One of the things I was tempted to do when I first heard about The Hunger Games was to compare it to Battle Royale, which I also love in all its forms (and which also deeply affected me back in secondary school/college when I first watched it at like 1am on the Sci Fi channel, back when it was called that. I was pleasantly, pleasantly surprised that I couldn’t compare them. The premise of “kids kill each other as part of a state campaign to keep the people down” is the same, but that’s it. Both Takami and Collins have made it their own, and made it a product of their own countries and times. The subject is dealt with in completely different ways. Takami takes an entire class of kids and uses those dynamics and the students’ histories with each other and personal lives to explore this awful scenario, while Collins focuses on her viewpoint character and links the “kids killing each other” bit in with a larger narrative of revolt and rebellion. Battle Royale relies on traditionally Japanese classroom dynamics and the desire for conformity, touching on a lot of Japanese societal issues (look at any of the female characters, and the way the students have so often been failed by the adults responsible for them, each bringing years of baggage onto the island for their motivations), whereas The Hunger Games is about a government who wants to keep the masses down not to enforce mass conformity and the appearance of equality, but to keep themselves in the (ultimately unsustainable) lives to which they are accustomed. These stories are coming from vastly different places. The differences far outweigh the superficial similarities.

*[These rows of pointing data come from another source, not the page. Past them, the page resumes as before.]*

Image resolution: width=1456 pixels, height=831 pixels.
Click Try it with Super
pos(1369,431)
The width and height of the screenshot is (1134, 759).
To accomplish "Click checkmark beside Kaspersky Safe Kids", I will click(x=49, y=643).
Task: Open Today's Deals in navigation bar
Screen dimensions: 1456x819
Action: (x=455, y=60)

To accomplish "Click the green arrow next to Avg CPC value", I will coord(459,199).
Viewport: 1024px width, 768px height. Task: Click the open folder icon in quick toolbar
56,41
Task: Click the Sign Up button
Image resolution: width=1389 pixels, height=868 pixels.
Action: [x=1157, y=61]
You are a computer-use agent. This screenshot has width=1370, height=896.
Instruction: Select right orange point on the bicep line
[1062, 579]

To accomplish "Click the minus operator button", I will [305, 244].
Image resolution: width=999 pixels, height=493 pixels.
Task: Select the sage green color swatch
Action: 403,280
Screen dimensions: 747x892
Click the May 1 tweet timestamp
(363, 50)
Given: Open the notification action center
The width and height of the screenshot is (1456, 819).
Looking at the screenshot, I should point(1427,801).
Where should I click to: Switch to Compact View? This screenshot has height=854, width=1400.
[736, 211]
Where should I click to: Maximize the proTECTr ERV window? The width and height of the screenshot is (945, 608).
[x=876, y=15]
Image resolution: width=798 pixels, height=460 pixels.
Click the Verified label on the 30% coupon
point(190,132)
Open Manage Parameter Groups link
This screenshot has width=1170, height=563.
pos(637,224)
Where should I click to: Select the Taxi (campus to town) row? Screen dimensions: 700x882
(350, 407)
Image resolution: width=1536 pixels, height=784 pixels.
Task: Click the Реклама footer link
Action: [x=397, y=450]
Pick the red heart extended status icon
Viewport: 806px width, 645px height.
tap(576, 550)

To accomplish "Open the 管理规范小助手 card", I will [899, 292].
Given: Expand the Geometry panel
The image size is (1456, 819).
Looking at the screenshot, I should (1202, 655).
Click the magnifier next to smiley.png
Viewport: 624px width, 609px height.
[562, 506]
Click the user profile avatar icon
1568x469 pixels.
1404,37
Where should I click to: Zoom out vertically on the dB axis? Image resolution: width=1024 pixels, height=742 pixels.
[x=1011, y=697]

There is no way to compare the two, and certainly no way to claim that Collins plagiarised anything, unless you’re an internet hipster who desperately wants to be controversial and/or doesn’t understand how reading works. End of story.
And, all that said, here’s part one in a short series of Hunger Games cross stitches!
For this I basically smushed together two different patterns that I came across. I found this pattern here, which has fabulous shading, but it was too small for what I wanted to do. So I tried and mostly succeeded to transpose that shading onto this pattern here, which was big enough, but I wasn’t too big on the way it’s shaded.
And voilà! Mockingjay cross stitch!
I’m currently working on a Foxface cross stitch, because Foxface is awesome. Then I’m going to have to do a Rue, and a Johanna Mason, and Peeta, and oh god, it’s never going to stop!